Don’t betray my inner wild child.
Let us feed her gourmet dishes;
Don’t send her to cooking classes,
Never let her change.
Go outside and play with woodlice,
Squash some berries, build a snowman,
Read some books and try your best
To remember what you’ve read.
While the cooks mix bolts and rubbish,
Nuts and bolts, she bolts outside.
Take your books and mobile phone,
Take the chessboard and the doll’s house,
Don’t come in to do the housework,
Don’t come in to die.
The fairy saw her path to perfection as taking care of lemons and melons. The sigil writer cared only for the interchangeable letters in the two words ‘lemon’ and ‘melon’, and these were reflected stylistically in his vivid painting predominantly pink and yellow which he dedicated to the fairy.

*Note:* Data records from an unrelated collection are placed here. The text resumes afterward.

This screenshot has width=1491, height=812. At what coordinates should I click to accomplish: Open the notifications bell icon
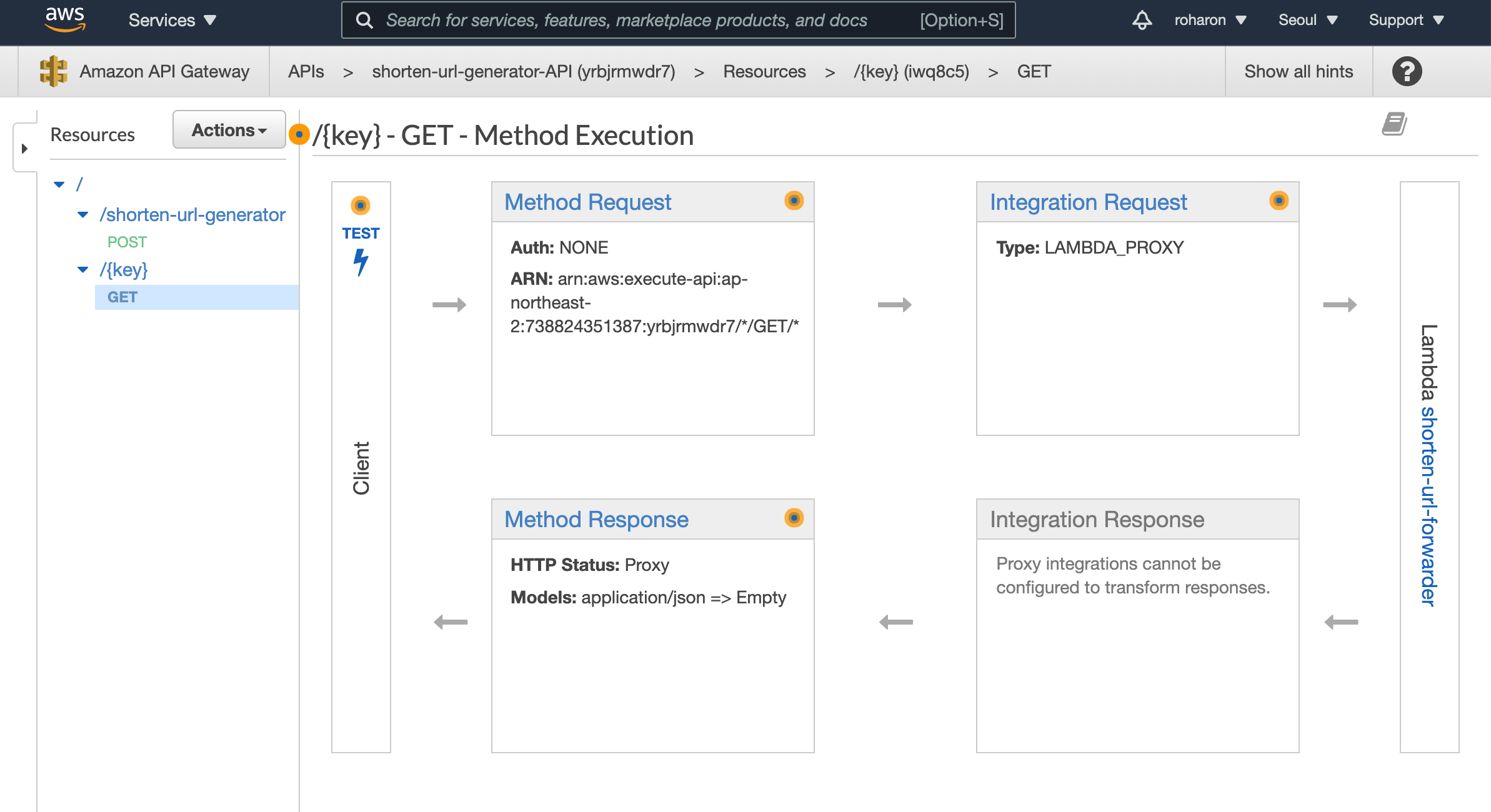click(x=1142, y=20)
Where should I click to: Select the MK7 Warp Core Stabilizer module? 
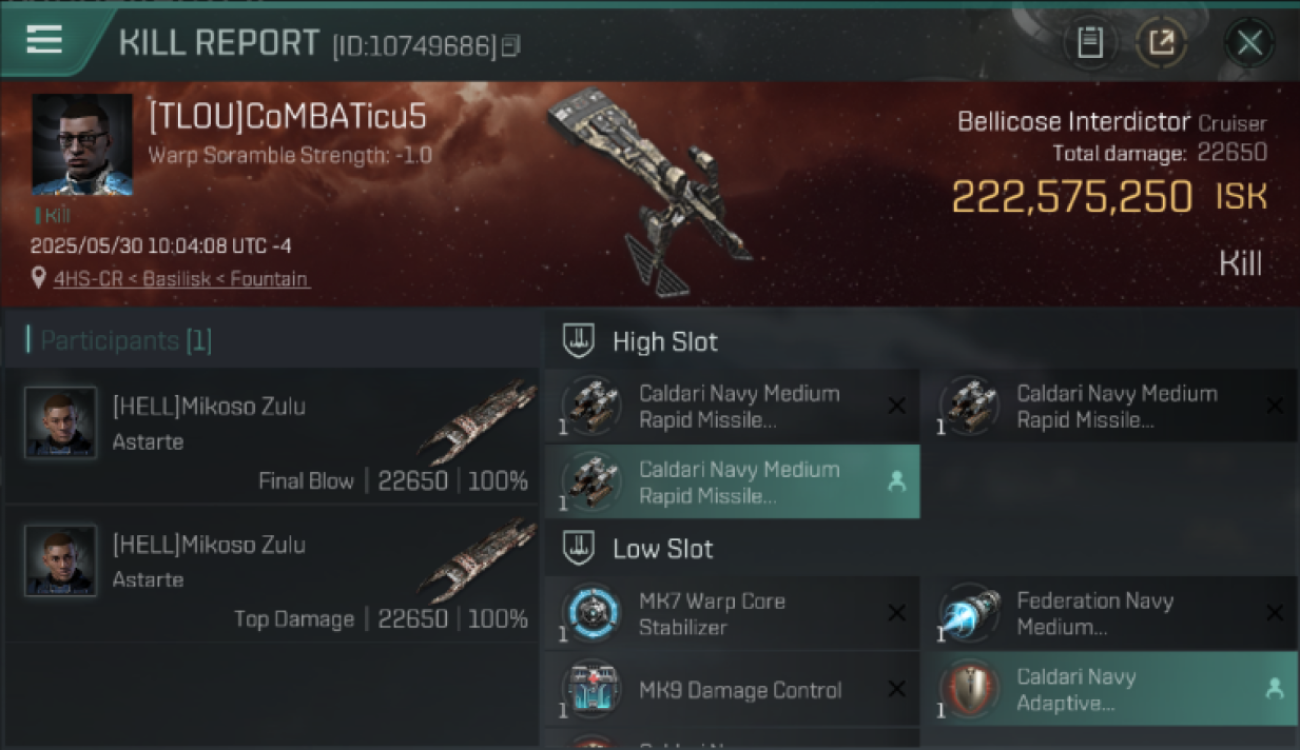click(732, 613)
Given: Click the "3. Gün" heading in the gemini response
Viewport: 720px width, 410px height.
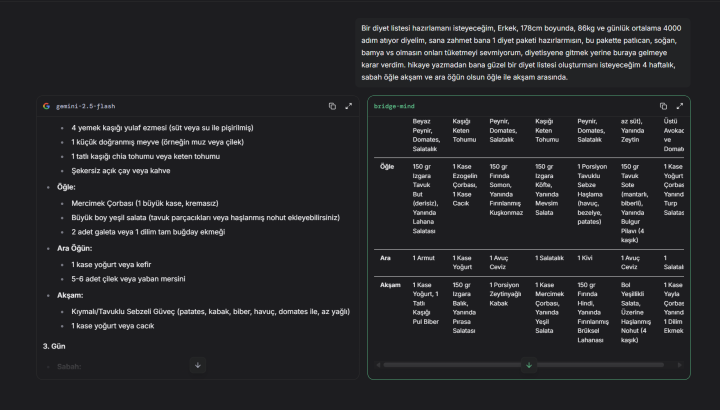Looking at the screenshot, I should tap(58, 346).
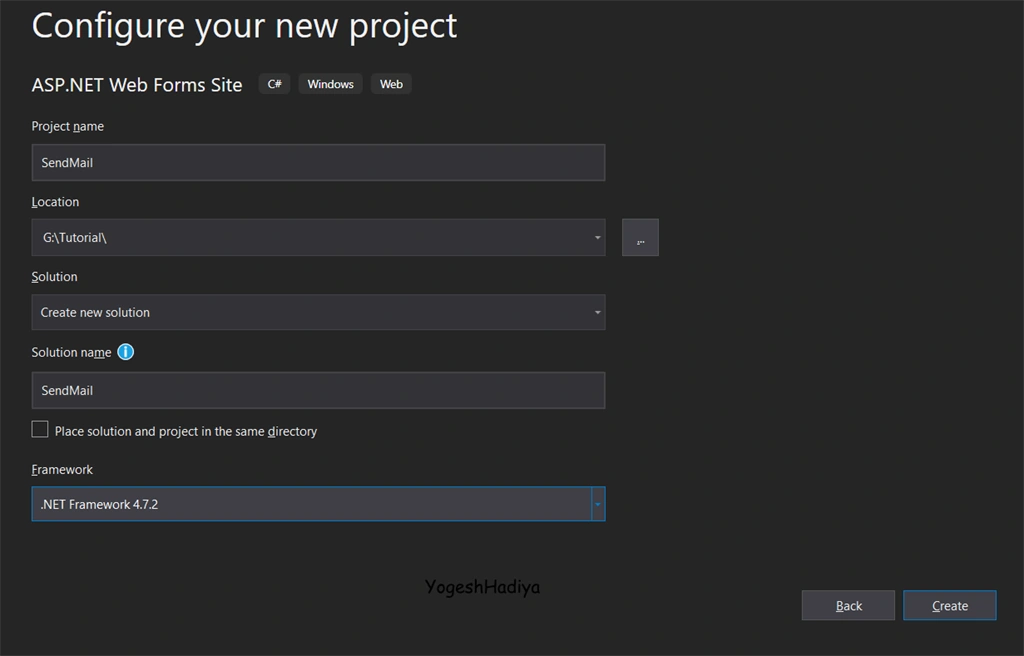This screenshot has width=1024, height=656.
Task: Focus the Project name field
Action: coord(318,163)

It went up on websites and was much admired, and the fairy found her world changing as the once familiar fruits behaved strangely, rolling over and crushing her and showering her with sharp and sweet juice as she followed a trail of pips and seeds to the dilapidated shack in the local forest.
This hut became a sort of Blair Witch place that spawned fearful stories told mainly by the young. The fairy dreaded becoming trapped there, as she hovered under the platform which spanned the area outside the door like a front porch. She crawled out, only to be pinned once again by a succession of round and oblong fruit- related shapes.
Squashed under a boulder with her wings wet through and trailing on the ground like those of a damaged insect, she struggled towards the pink and yellow neon lights up ahead and finally, exhausted, found that her destiny was still perfection.
I stood on the roof singing.
Now I’m a bird, or I have a bird,
Or a little bird told me something,
Or I read about Chelsea Night on the roof,
Or I found a leak in my life, in the roof,
Or someone was killed when he fell off the roof,
Or it came in through a hatch in the roof,
Or the church lost its roof in the war,
Or something stuck to the roof of my mouth,
Or we made a spire by splitting the roof,
Or (memory of reading something grim!)
There were flowers that bloomed in the attic.
Lavender essential oil, heather perfume drops,
Not for old ladies- sweet and magical.
The purple swish on banks and moors of these fragrant flower clumps
Drifts across the air between white-starred fields in breeze.
When distilled to purple bottles, porcelain pot-pourri jars,
Rub in cream of lavender, softening my fingers.
Wild cologne of hillside heather brush onto my cheek.
Sprite that loves the lavender, come inside and watch me draw
Only flowers, purple flowers, all for younger ladies.